Table 1. Social Security Benefit Formula for Workers Who First Become Eligible
in 2020

Factor

Average Indexed Monthly Earnings (AIME)

90%

of the first $960, plus

32%

of AIME over $960 and through $5,785 (if any), plus

15%

of AIME over $5,785 (if any)

Source: CRS, based on Social Security Administration (SSA), Office of the Chief Actuary (OCACT), "Benefit Formula Bend Points," https://www.ssa.gov/oact/cola/bendpoints.html.

The averaging provision in the benefit formula tends to cause workers with short careers in Social Security-covered employment to have low AIMEs, even if they had high earnings in their noncovered career, similar to people who worked for low earnings in covered employment throughout their careers. This is because years of zero covered earnings are entered as zeros into the formula that averages the worker's earnings history over 35 years. For example, a person with 10 years in Social Security-covered employment would have an AIME that reflects 25 years of zero earnings, even if that person worked for 25 years in a high-paying, noncovered career.

Consequently, for a worker whose AIME is low because his or her career was split between covered and noncovered employment, the benefit formula replaces more of covered earnings at the 90% rate than if the worker had spent a full 35-year career in covered employment at the same earnings level. The higher replacement rate8 for workers who have split their careers between Social Security-covered and noncovered jobs is sometimes referred to as a "windfall."9

How the Windfall Elimination Provision Works

A different Social Security benefit formula, known informally as the windfall elimination provision, applies to certain workers who are entitled to Social Security benefits as well as to pension benefits from employment not covered by Social Security.10 Under the WEP, the 90% factor in the first bracket of the formula is reduced to as low as 40%. The effect is to lower the proportion of earnings in the first bracket that are converted to benefits. Table 2 illustrates how the regular benefit formula and the WEP work in 2020 for someone with a 40% factor.
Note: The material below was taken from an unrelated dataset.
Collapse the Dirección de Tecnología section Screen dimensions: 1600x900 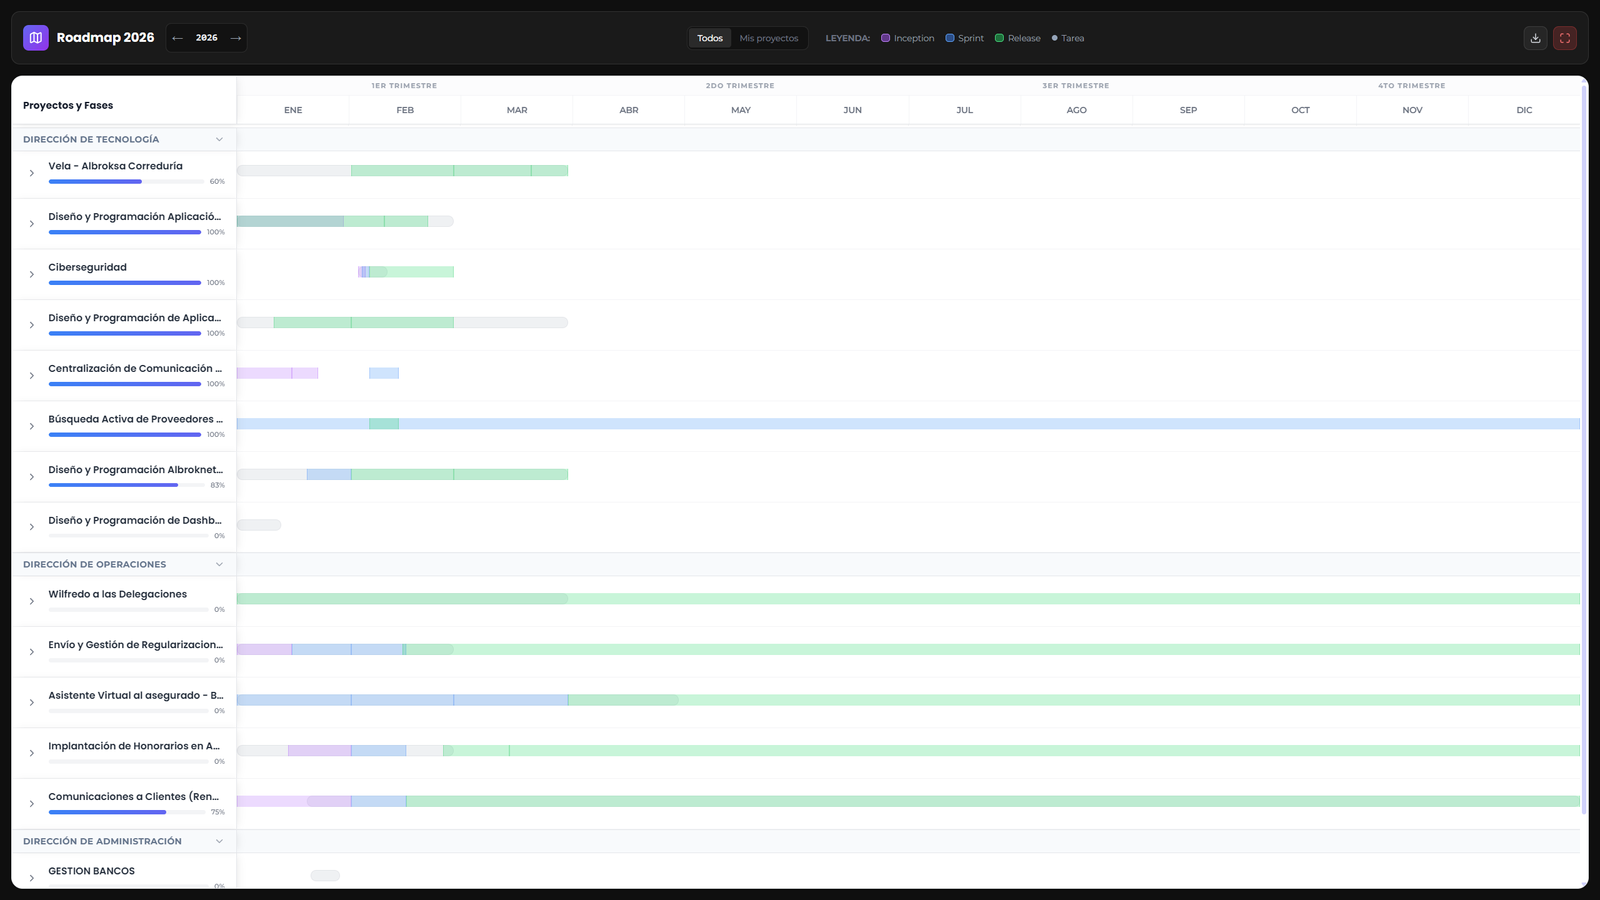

Table 2. Hypothetical Scenario: PIA for a Worker with AIME of $1,500 Who Becomes Eligible in 2020 and Has 20 Years of Substantial Coverage

Regular Formula

WEP Formula

90% of first $960

$864.00

40% of first $960

$384.00

32% of earnings over $960
and through $5,785

172.80

32% of earnings over $960
and through $5,785

172.80

15% over $5,785

0.00

15% over $5,785

0.00

Total before rounding

$1,036.80

Total before rounding

$556.80

Source: CRS.

Note: PIA = Primary Insurance Amount. AIME = Average Indexed Monthly Earnings.

In this scenario, the monthly benefit is $480.00 lower under the WEP than under the regular benefit formula ($1,036.80 minus $556.80). Note that the WEP reduction is limited to the first bracket in the AIME formula (90% vs. 40%), while the 32% and 15% factors for the second and third brackets are unchanged. As a result, for AIME amounts that exceed the first formula threshold of $960, the WEP reduction remains a flat $480 per month. For example, if the worker had an AIME of $4,000 instead of $1,500, the WEP reduction would still be $480 per month. The WEP therefore causes a proportionally larger reduction in benefits for workers with lower AIMEs and monthly benefit amounts.11

A guarantee in the WEP ensures that the WEP reduction cannot exceed half of the noncovered pension based on the worker's noncovered work. This guarantee is designed to help protect workers with low pensions from noncovered work. The WEP does not apply to workers who have 30 or more years of substantial employment covered under Social Security, with an adjusted formula for workers with 21 to 29 years of substantial covered employment, as shown in Table 3.12

Table 3. Maximum WEP Reduction for Workers Who Become Eligible in 2020, by Years of Substantial Coverage

 

Years of Social Security Coverage

 

20 or fewer

21

22

23

24

25

26

27

28

29

30+

First factor in formula:

 

40%

45%

50%

55%

60%

65%

70%

75%

80%

85%

90%

Maximum dollar amount of monthly WEP reduction for workers who first become eligible for Social Security in 2020:a

 

$480

$432

$384

$336

$288

$240

$192

$144

$96

$48

$0

Source: CRS.

Notes: The WEP reduction may be lower than the amount shown because the reduction is limited to one-half of the worker's pension from noncovered employment. In addition, because the WEP reduces the initial benefit amount before it is reduced or increased due to early retirement, delayed retirement credits (DRCs), cost-of-living adjustments (COLAs), or other factors, the difference between the final benefit with the WEP and the final benefit without the WEP may be less than or greater than the amounts shown.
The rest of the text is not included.